Amy Snover, director of the Climate Impacts Group at the University of Washington, was an editor of that report. She stresses that the changing climate, and the impacts that come with it, are largely the result of human activity.
“When climate scientists look [at recent changes in climate], the only way they can explain those changes is if they include the effect of humans and greenhouse gases,” Snover said.
As the evidence shows, climate change is a major issue with a multitude of repercussions, and the magnitude of the problem may feel overwhelming. In light of this, how can students approach the issue? And can individual acts really make a difference?
Recognizing how vast the climate change problem is, Liberty’s science teachers recommend helping in any way possible.
“I always tell people to start small, because it’s overwhelming.
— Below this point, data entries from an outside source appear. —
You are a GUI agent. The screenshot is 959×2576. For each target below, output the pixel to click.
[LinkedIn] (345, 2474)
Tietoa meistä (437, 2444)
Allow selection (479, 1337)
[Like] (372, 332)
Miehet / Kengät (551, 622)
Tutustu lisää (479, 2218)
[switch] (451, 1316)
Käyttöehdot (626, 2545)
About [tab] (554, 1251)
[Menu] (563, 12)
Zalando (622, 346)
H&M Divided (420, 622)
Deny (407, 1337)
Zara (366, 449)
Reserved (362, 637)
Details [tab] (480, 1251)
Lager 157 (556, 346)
When you look at everything, it seems like the world’s ending and it’s all a disaster,” chemistry and AP Environmental Science teacher Tracy Dennis said.
“But you don’t have to save the world in one day. You pick one place or one passion or something that interests you and start there. I think that’s my best advice to people, just start small,” Dennis said.
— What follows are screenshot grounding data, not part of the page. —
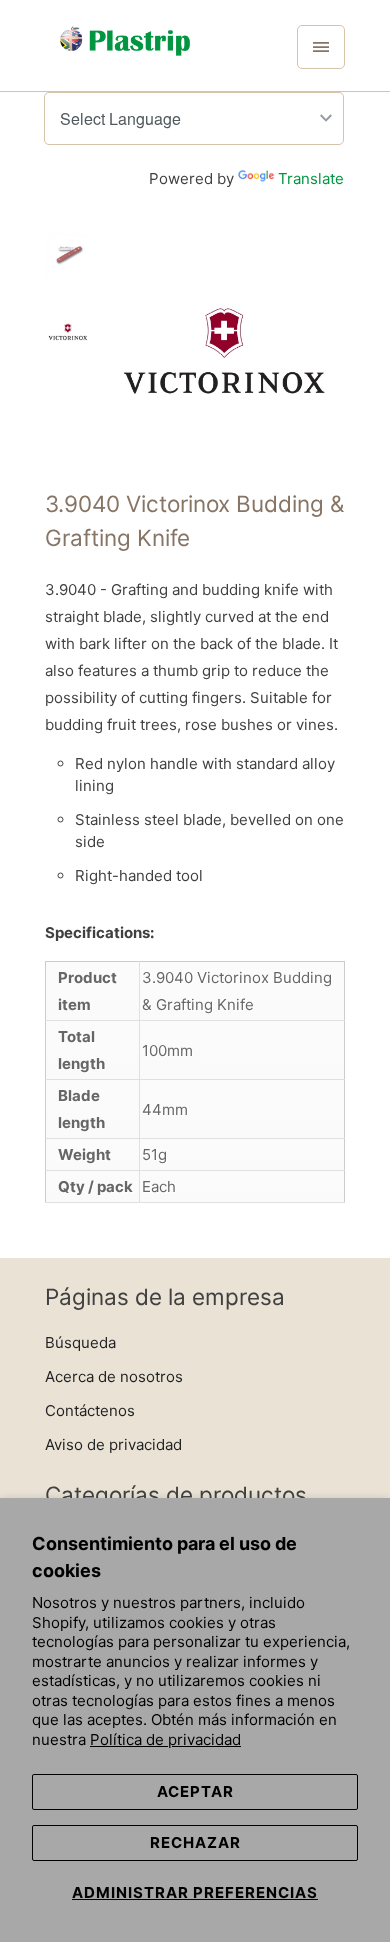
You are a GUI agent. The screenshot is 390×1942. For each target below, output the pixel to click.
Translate (311, 178)
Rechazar (195, 1842)
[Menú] (321, 47)
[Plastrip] (125, 53)
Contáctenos (90, 1410)
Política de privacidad (165, 1739)
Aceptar (195, 1791)
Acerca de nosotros (114, 1376)
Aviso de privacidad (113, 1444)
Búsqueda (80, 1342)
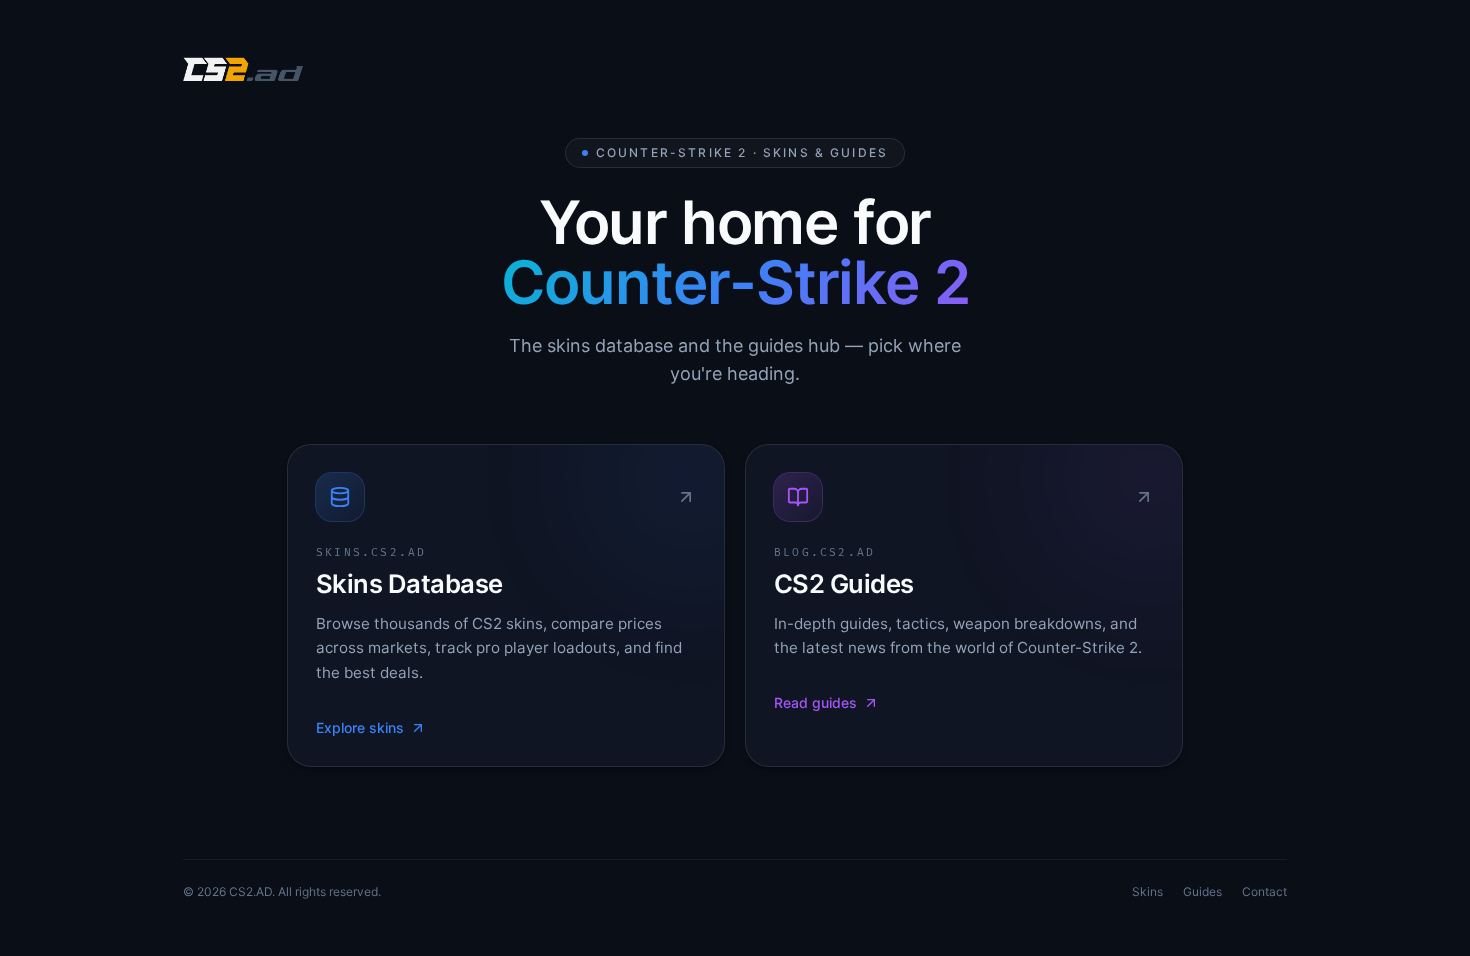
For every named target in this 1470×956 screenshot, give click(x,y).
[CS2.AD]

Likewise, Heidi Roop, the Strategic Communications Lead for the Climate Impacts Group, advocates for making lifestyle changes in areas such as transportation, diet, and consumption.
“One thing people can do is have conversations about ‘what is my impact? Where are there places where I can make small incremental changes?’, like opting to ride a bike, or buy clothes secondhand. Those are all small individual actions, and they certainly add up,” Roop said.
Similarly, Schneider also encourages individual action but stresses that working together is even more important for helping the environment.
“Vote. You need to vote. We can all make small differences individually,” Schneider said. “But when we get the vast majority of the people on the planet all working together, that will give us our best chance to make an impact in a positive way. We’re already making an impact, of course.”
Roop agrees that political engagement is one of the most important ways to make a difference.
“It’s important to stay engaged locally and regionally and make sure you know who’s making decisions for you and creating our future, because it’s our future, and we should use our voices to make sure it’s what we want,” Roop said.
Snover believes that we can prepare ourselves for what’s coming in the future, but only if we stay informed and take action.
“The climate is changing and will continue to change as a result of our activities,” Snover said. “We can prepare for those changes. We have it in our power to reduce those risks both by assessing how much climate change happens in the first place and by preparing for the changes that have been set in motion so that they don’t catch us unaware when they happen.”